Difference Grouping and Test Suite Evaluation: Lessons from Automated Differential Testing for Adobe Analytics
Arguably the most important measure of software quality in industry is the ability to acquire and retain customers. At Adobe we have learned that a good indicator of our future ability to retain customers is the number of customer reported regression bugs. To keep this number low we have found that the best testing approach is differential testing (DT). One of the greatest challenges for DT is how to handle the large number of differences that are often discovered. DT can only tell you if behavior has changed but cannot tell you if those changes are acceptable. Traditionally, a large manual effort is required to inspect each difference to determine the quality of the code change(s). This is very time consuming and severely limits the volume of testing that can be completed thus reducing adoption of this powerful testing technique. One approach used at Adobe to solve this problem is the use of association rule mining to collect similar differences into unique groups.
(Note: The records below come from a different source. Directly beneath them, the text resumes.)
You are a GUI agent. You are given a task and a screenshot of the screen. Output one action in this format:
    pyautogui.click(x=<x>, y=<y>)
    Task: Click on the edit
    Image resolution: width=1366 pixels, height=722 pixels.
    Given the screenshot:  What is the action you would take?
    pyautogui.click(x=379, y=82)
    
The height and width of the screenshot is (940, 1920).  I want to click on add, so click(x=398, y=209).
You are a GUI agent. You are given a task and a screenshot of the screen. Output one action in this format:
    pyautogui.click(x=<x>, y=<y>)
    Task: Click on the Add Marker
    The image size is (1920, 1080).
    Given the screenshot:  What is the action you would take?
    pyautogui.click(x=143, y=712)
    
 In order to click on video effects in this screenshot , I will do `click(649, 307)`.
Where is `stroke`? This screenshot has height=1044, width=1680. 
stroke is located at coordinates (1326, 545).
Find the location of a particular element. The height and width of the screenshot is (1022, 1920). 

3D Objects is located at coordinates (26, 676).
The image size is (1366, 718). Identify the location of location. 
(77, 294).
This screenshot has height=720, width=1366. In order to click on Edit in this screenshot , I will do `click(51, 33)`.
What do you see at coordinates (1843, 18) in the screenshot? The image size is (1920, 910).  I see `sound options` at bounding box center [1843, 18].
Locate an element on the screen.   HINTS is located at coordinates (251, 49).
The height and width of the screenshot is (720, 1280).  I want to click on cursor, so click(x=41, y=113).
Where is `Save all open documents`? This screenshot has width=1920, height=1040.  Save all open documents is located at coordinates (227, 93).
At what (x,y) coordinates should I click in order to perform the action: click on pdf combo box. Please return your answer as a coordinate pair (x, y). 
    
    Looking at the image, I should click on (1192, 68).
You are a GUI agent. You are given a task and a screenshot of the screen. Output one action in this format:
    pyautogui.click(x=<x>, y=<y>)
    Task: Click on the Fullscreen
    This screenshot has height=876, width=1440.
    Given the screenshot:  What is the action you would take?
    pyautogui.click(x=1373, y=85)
Grouping accomplishes two important tasks: 1. A great reduction in the number of differences that must be examined manually and 2. A simple and practical method of test suite evaluation. By grouping the differences and then analyzing those groups we can tell how effective the test suite has been in exercising all code paths. If code changes are expected to create differences, and we fail to find groups that reflect these expected differences, then we know that our test suite is incomplete and needs attention.